Counted among the most important painters of seventeenth century Lombardy, few biographical details of the life of Daniele Crespi are known: he was likely born between 1597 and 1598, and he died of the plague in 1630. Coming from a family of painters, which included the famous artist Giovanni Battista Crespi, known as il Cerano, he was precocious and talented from an early age. 

He received his first commission in 1619: three paintings for the chapel of San Antonio and the pendentives for the dome of the church of San Vittore al Corpo in Milan. These early works show the influence of Procaccini and Morazzone, especially in his compositions and use of light. By contrast, his Beheading of St John the Baptist, painted in the same year, exhibits a different reinterpretation of Morazzone's style. Sudden transitions in artistic approach came to be characteristic of Crespi's career, drawing on different schools and styles, reinventing them in a personal manner and incorporating them into his works.

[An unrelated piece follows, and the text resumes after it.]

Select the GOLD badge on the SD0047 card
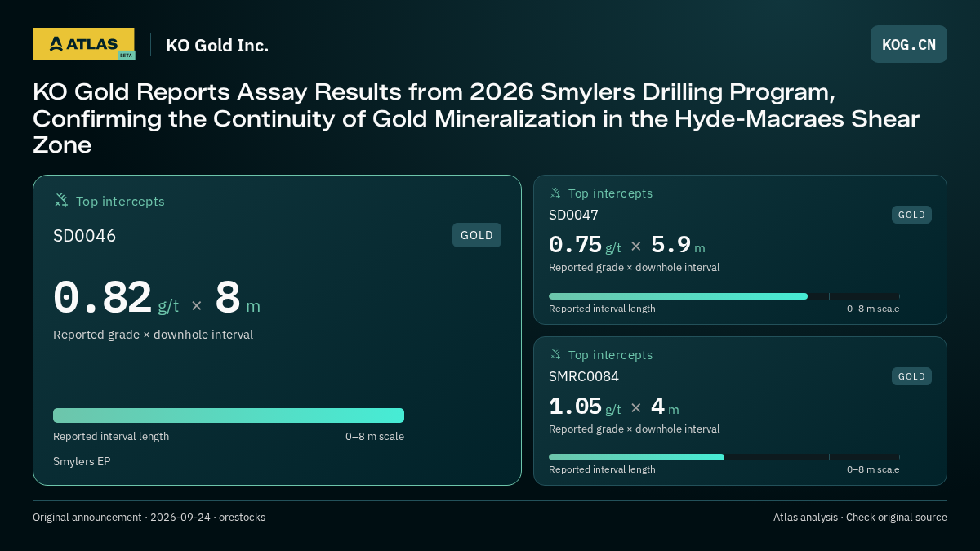This screenshot has width=980, height=551. 911,215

The arrival of Giuseppe Vermiglio in Lombardy had a profound impact on Crespi. Starting in 1622, Crespi demonstrated a spare style, focused on strong realism and investigation of the psychological dimension, while incorporating strong contrasts in light and shadow. The evolution of Crespi's style is by no means linear, but rather appears as a continuous reaction to different stimuli that he had in his career. From 1628, works such as the Prado Pietà exemplify a stylistic maturity with Crespi abandoning Caravaggesque influences for details of Emilian painting with greater compositional balance and brighter hues.

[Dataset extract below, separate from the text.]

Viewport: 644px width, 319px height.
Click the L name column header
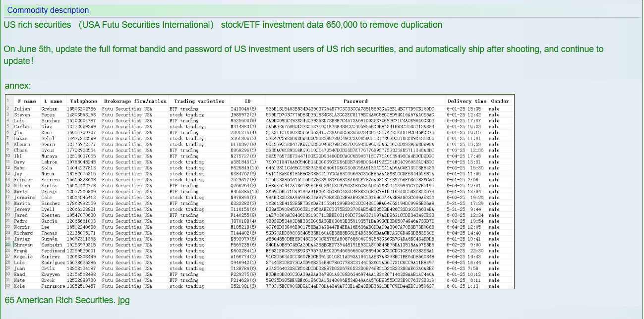(53, 101)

His last commission, which remained unfinished at his death, was begun in 1629: a monumental work comprising the frescoes of the Carthusian monastery of Garegnano. Here was the last deviation in Crespi's style, consisting of a careful exploration of the figures' gestural rhetoric.

Alongside his religious subjects, contemporary accounts record Crespi as an excellent portrait painter. Although there is little evidence of his portrait commissions, his self-portrait in the Uffizi remains notable. Crespi died during the Manzonian plague in 1630.